* SUPPLIED RECORDS
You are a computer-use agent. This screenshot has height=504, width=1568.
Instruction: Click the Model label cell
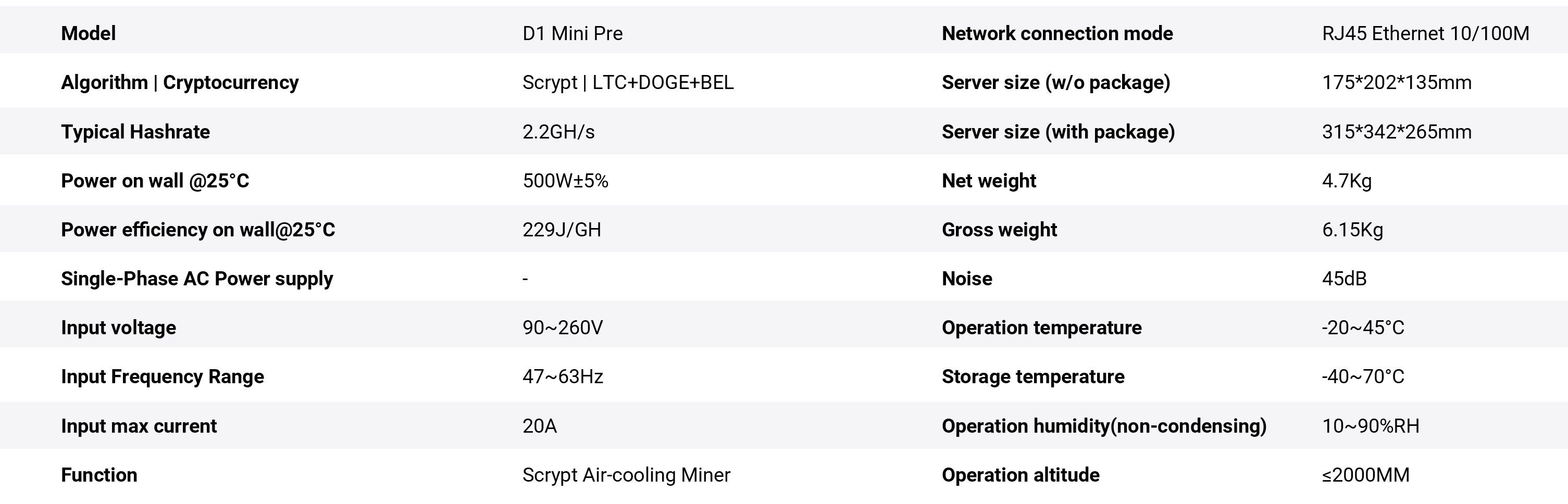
---
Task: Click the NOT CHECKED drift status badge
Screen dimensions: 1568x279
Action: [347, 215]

* TRY IT
Starting at the line with "You are a computer-use" and ending at the line with "Instruction: Click the Model label cell", print each line of the listing above exactly, with no other lines.

* WRITTEN SOLUTION
You are a computer-use agent. This screenshot has height=504, width=1568.
Instruction: Click the Model label cell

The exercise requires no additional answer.